But analysts at Needham argue that Motricity's best days are still ahead. They expect sales to rise nearly +30% next year as many of its projects come to fruition and the company is better able to recognize revenue against those contracts. And with a fairly fixed cost base, the company should show even more impressive bottom-line growth.
Sure enough, just-released second quarter numbers show that EBITDA doubled on a sequential basis and should rise a bit further in coming quarters as well. Needham's Mark May sees shares rising to $11 -- nearly +40% above current levels -- once investors come to see the steady and rising cash flow that the company will likely generate throughout the coming year. If you're looking to play the smart phone opportunity, Motricity looks like a stock for further research.

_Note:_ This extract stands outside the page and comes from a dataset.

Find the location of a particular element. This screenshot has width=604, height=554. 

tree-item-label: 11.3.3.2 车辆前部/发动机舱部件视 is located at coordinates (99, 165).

With Intel (Nasdaq: INTC) as a backer and a successful 13-year track record in online collaboration software known as white-boarding, you'd think this $660 million IPO would have found favor with investors. But perhaps the deal was simply too large for investors to digest, which may explain why the shares opened weakly and have been under their IPO price ever since.
White-boarding uses the Internet and software such as PowerPoint to draw and manipulate figures on the screen. It's a lower-cost approach than some of the more sophisticated touch-screen oriented collaboration software tools. The company's main suite of software has found a solid following, helping push annual sales past the $600 million mark in the fiscal year ending this March. Equally impressive, net profit margins exceed 20% and could rise even higher if the company can boost annual sales toward the $800 million mark by next year, as analysts predict.
Smart hopes to boost market share in the education, government and corporate markets. Yet in the near-term, the company faces some real pressures. Education budgets are being slashed, as are budgets in the government and corporate sectors as well. So after a solid run of growth while operating as a private company, Smart may be seeing some real headwinds now that it's public. Those headwinds are unlikely to last too long, as white-boarding is seen as a real productivity booster.
These stocks have moved out of the IPO spotlight and off investors' radars, making it a fine time to study their quarterly results and see if the shares have been unfairly punished. Mitel won't likely rebound before 2011 or 2012, but Motricity and Smart Technologies could rebound quicker if the companies can deliver on expectations of strong profit growth.